[START GIVEN DATA]

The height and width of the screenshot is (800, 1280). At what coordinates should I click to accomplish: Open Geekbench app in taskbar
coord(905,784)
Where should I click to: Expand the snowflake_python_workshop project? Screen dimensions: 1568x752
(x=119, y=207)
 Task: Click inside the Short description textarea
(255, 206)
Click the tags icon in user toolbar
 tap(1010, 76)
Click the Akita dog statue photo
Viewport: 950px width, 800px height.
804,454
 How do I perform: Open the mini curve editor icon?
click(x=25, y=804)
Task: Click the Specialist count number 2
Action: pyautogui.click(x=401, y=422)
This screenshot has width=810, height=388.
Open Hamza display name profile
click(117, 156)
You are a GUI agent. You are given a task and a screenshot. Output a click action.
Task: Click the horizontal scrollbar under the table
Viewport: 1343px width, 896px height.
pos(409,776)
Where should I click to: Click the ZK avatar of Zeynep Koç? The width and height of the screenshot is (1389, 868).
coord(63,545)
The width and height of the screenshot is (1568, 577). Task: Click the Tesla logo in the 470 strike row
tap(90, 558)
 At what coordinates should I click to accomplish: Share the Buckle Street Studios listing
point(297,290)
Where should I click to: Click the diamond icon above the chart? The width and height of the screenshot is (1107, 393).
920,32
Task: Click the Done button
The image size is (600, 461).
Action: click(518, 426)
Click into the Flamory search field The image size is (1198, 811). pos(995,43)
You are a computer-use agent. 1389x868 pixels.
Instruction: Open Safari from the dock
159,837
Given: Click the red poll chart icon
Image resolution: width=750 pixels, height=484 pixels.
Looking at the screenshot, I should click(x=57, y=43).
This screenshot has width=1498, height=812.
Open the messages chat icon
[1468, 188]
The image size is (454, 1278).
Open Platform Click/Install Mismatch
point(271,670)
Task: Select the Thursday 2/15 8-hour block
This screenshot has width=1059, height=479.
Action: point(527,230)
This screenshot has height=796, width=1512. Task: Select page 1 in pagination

[END GIVEN DATA]

◆ WHAT THE TASK ASKS
Copy out all of the entries above word for word, reproducing each line unchanged.

◆ REPLY TO THE TASK
The height and width of the screenshot is (800, 1280). At what coordinates should I click to accomplish: Open Geekbench app in taskbar
coord(905,784)
Where should I click to: Expand the snowflake_python_workshop project? Screen dimensions: 1568x752
(x=119, y=207)
 Task: Click inside the Short description textarea
(255, 206)
Click the tags icon in user toolbar
 tap(1010, 76)
Click the Akita dog statue photo
Viewport: 950px width, 800px height.
804,454
 How do I perform: Open the mini curve editor icon?
click(x=25, y=804)
Task: Click the Specialist count number 2
Action: pyautogui.click(x=401, y=422)
This screenshot has width=810, height=388.
Open Hamza display name profile
click(117, 156)
You are a GUI agent. You are given a task and a screenshot. Output a click action.
Task: Click the horizontal scrollbar under the table
Viewport: 1343px width, 896px height.
pos(409,776)
Where should I click to: Click the ZK avatar of Zeynep Koç? The width and height of the screenshot is (1389, 868).
coord(63,545)
The width and height of the screenshot is (1568, 577). Task: Click the Tesla logo in the 470 strike row
tap(90, 558)
 At what coordinates should I click to accomplish: Share the Buckle Street Studios listing
point(297,290)
Where should I click to: Click the diamond icon above the chart? The width and height of the screenshot is (1107, 393).
920,32
Task: Click the Done button
The image size is (600, 461).
Action: click(518, 426)
Click into the Flamory search field The image size is (1198, 811). pos(995,43)
You are a computer-use agent. 1389x868 pixels.
Instruction: Open Safari from the dock
159,837
Given: Click the red poll chart icon
Image resolution: width=750 pixels, height=484 pixels.
Looking at the screenshot, I should click(x=57, y=43).
This screenshot has width=1498, height=812.
Open the messages chat icon
[1468, 188]
The image size is (454, 1278).
Open Platform Click/Install Mismatch
point(271,670)
Task: Select the Thursday 2/15 8-hour block
This screenshot has width=1059, height=479.
Action: point(527,230)
This screenshot has height=796, width=1512. Task: Select page 1 in pagination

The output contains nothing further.